Dejar crecer a los hijos

Algunas mujeres necesitan a sus hijos más de lo que éstos les necesitan a ellas y sin darse cuenta de esta forma les hacen daño. No les dejan crecer y acaban dependiendo de ellas. Aquí entrarían ejemplo de mujeres que alargan la lactancia hasta más allá de los tres años, lo que crea un vínculo con la madre que no permite la autonomía propia de un niño de esa edad. El pecho acaba cumpliendo la función de consuelo que tiene un chupete y el niño no desarrolla estrategias propias para hacer frente a su frustración, dolor, etc. Es cierto que en algunas sociedades más ligadas a la naturaleza la lactancia se alarga, pero en estos casos las madres no están encima de los niños, éstos no sólo tienen autonomía, sino que tienen responsabilidades familiares.

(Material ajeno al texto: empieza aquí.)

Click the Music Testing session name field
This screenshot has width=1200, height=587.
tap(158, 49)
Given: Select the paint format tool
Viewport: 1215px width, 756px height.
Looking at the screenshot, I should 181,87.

Otro ejemplo es el de quienes duermen con los hijos o hijas. Dormir con la madre puede causar problemas en los niños, ya que no aprenden a dormir solos y en la edad adulta padecen insomnio. Dado que ocupan el lugar que corresponde al padre, psicológicamente reciben el mensaje de que son la “pareja” de su madre, es decir, de que es su papel hacer feliz a la madre, con lo que esto puede perjudicar al correcto desarrollo emocional de un niño. Volviendo al caso de muchas sociedades no occidentales, suele ocurrir que toda la familia duerme junta porque las casas sólo tienen una estancia. Pero generalmente no supondrá un problema para los niños porque en el día a día son tratados como adultos, que es otro problema que no trataré hoy.

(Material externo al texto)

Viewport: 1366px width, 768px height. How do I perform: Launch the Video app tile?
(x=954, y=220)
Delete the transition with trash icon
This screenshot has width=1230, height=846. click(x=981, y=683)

También están las madres superprotectoras o quienes todavía les dan puré y potitos con cuatro años porque en el fondo les da pena que crezcan. Nuestros hijos captan nuestros deseos e inconscientemente quieren satisfacerlos. Si notan que nos da pena que crezcan, de forma inconsciente, ellos también se resistirán a ello y les costará más madurar. En mi opinión el mejor regalo que podemos hacer a nuestros hijos es enseñarles a ser autónomos, prepararles para que cuando no estemos, sepan sobrevivir y ser felices. Como decía Khalil Gibran, nuestros hijos no nos pertenecen, nosotros sólo somos el arco desde el que ellos, como flechas vivas, son impulsados hacia adelante.

Originally posted 2007-12-07 10:22:17.